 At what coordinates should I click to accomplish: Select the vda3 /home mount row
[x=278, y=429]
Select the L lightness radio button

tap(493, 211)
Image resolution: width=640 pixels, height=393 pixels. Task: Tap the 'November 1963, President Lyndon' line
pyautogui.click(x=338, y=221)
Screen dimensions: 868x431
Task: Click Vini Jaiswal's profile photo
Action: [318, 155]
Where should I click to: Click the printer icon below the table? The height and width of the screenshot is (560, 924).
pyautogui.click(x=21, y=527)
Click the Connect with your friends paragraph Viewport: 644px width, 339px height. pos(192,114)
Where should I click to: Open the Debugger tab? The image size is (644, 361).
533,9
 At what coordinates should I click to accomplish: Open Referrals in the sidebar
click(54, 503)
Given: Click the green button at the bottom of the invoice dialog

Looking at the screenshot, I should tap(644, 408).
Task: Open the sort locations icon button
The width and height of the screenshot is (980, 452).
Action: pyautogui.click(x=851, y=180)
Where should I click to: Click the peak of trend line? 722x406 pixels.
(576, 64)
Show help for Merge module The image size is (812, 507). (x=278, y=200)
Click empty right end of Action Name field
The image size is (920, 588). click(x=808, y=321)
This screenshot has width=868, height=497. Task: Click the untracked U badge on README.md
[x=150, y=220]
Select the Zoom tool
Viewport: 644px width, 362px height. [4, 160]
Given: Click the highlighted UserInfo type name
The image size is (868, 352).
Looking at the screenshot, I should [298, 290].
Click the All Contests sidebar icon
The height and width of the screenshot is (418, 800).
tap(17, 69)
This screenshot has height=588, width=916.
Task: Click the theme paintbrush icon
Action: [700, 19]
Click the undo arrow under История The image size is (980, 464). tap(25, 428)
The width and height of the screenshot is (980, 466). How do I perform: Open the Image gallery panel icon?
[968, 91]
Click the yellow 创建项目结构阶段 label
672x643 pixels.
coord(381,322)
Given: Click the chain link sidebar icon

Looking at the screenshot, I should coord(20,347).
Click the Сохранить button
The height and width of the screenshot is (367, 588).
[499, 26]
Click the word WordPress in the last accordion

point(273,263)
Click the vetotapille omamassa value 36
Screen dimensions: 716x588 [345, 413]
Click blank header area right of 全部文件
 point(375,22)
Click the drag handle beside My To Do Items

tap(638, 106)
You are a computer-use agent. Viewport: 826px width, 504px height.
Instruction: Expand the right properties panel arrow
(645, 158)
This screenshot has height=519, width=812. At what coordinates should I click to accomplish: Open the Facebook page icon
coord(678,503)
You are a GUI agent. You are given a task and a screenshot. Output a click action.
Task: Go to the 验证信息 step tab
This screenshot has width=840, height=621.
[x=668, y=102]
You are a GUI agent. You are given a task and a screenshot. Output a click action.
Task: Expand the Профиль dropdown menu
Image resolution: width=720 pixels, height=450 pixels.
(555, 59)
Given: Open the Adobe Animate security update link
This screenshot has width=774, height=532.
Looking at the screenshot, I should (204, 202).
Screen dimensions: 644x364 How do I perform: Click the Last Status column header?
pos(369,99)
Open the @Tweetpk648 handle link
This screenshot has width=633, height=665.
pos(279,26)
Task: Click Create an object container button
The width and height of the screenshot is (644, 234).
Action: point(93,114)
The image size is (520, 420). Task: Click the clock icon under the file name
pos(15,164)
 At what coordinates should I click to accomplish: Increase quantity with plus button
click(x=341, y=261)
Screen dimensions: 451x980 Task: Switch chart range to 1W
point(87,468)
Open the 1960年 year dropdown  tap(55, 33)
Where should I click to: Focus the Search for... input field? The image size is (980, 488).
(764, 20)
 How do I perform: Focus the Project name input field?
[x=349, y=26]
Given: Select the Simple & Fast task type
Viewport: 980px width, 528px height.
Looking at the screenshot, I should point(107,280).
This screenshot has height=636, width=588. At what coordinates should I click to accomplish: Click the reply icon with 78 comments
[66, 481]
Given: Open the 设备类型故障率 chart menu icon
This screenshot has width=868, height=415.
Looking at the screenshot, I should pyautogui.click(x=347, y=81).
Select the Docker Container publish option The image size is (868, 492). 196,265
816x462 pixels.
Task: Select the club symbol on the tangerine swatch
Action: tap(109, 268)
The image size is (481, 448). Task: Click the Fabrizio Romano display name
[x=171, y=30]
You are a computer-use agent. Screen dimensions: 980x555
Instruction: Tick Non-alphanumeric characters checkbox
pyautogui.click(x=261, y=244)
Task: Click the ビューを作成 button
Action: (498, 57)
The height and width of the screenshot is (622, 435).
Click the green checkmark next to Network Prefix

* What you have to do *
Within the records above, determine the number of lines that hold the word "menu" and return only that value.

* Reply to the task *
2